● **PROBLEM DETAILS**
Please output the data from the line containing "Open the Reminders checklist icon" through the line containing "Viewport: 980px width, 551px", with both of those lines included and every line copied unchanged.

Click-target data:

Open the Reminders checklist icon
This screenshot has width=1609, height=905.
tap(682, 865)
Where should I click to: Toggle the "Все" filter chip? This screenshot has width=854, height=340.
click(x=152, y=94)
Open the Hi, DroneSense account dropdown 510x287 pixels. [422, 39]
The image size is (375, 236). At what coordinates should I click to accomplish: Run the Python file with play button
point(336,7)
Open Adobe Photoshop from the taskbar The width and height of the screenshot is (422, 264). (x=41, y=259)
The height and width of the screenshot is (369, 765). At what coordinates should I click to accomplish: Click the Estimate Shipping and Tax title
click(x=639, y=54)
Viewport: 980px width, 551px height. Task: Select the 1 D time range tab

---

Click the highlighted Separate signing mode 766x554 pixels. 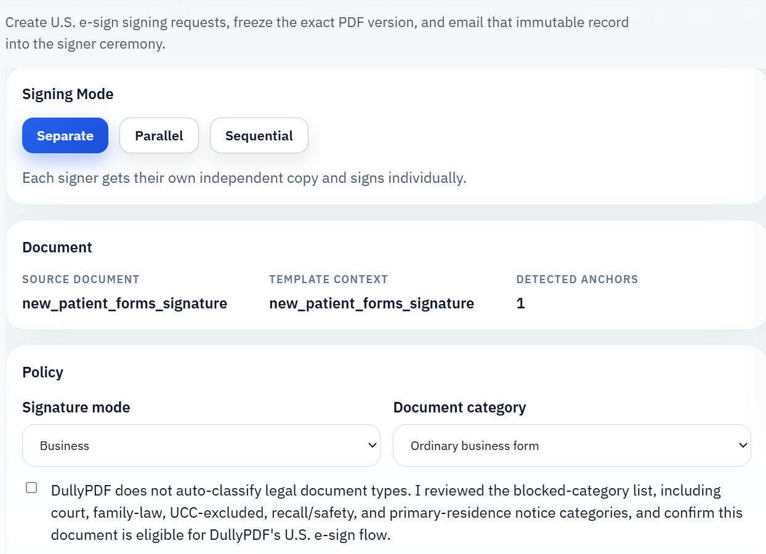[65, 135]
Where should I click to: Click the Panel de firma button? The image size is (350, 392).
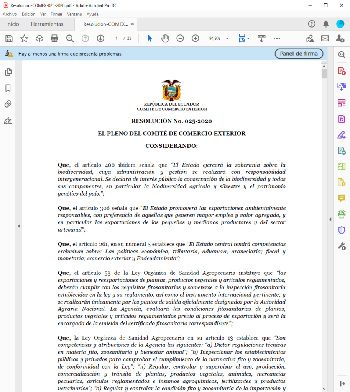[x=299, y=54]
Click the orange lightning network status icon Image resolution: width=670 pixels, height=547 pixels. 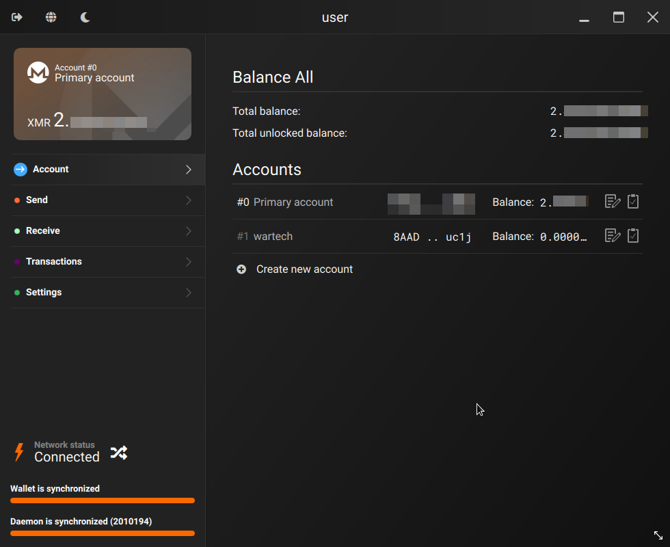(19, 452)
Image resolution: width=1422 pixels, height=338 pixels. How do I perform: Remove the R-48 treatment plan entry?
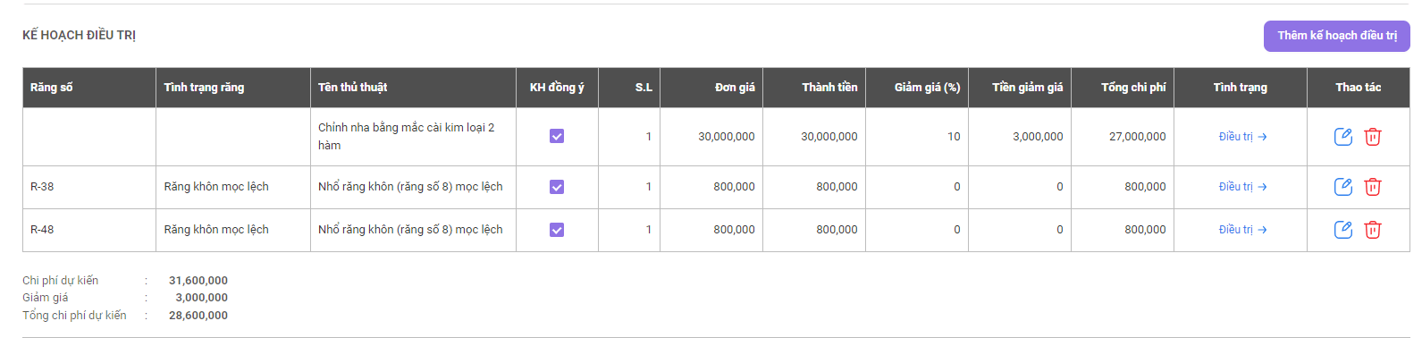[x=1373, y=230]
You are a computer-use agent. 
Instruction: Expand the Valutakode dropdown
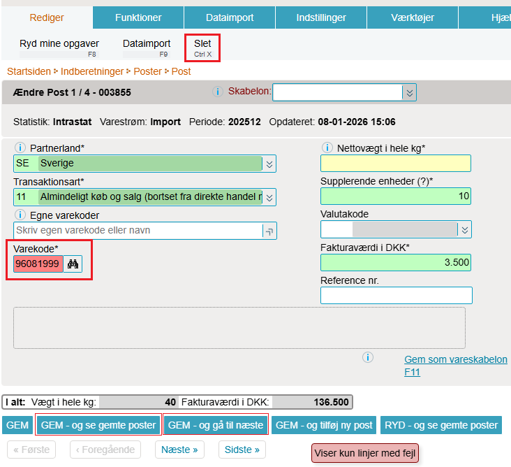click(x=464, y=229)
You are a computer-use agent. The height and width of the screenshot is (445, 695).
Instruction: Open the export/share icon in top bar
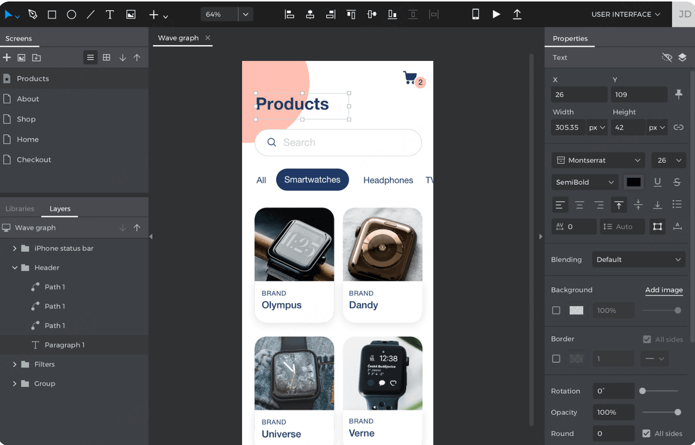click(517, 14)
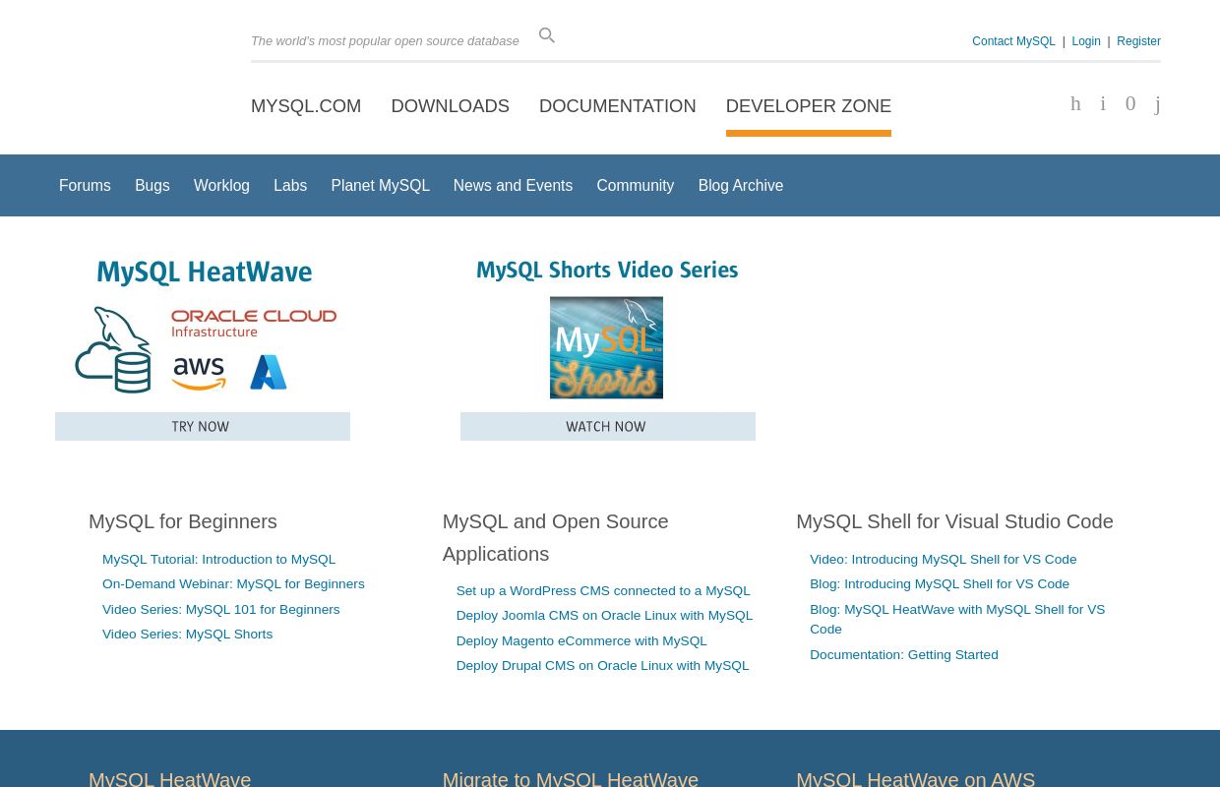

● **TASK OUTPUT**
Open the Reminders checklist icon
This screenshot has width=1609, height=905.
tap(682, 865)
Where should I click to: Toggle the "Все" filter chip? This screenshot has width=854, height=340.
click(x=152, y=94)
Open the Hi, DroneSense account dropdown 510x287 pixels. [422, 39]
The image size is (375, 236). At what coordinates should I click to accomplish: Run the Python file with play button
point(336,7)
Open Adobe Photoshop from the taskbar The width and height of the screenshot is (422, 264). (x=41, y=259)
The height and width of the screenshot is (369, 765). At what coordinates should I click to accomplish: Click the Estimate Shipping and Tax title
click(x=639, y=54)
Viewport: 980px width, 551px height. Task: Select the 1 D time range tab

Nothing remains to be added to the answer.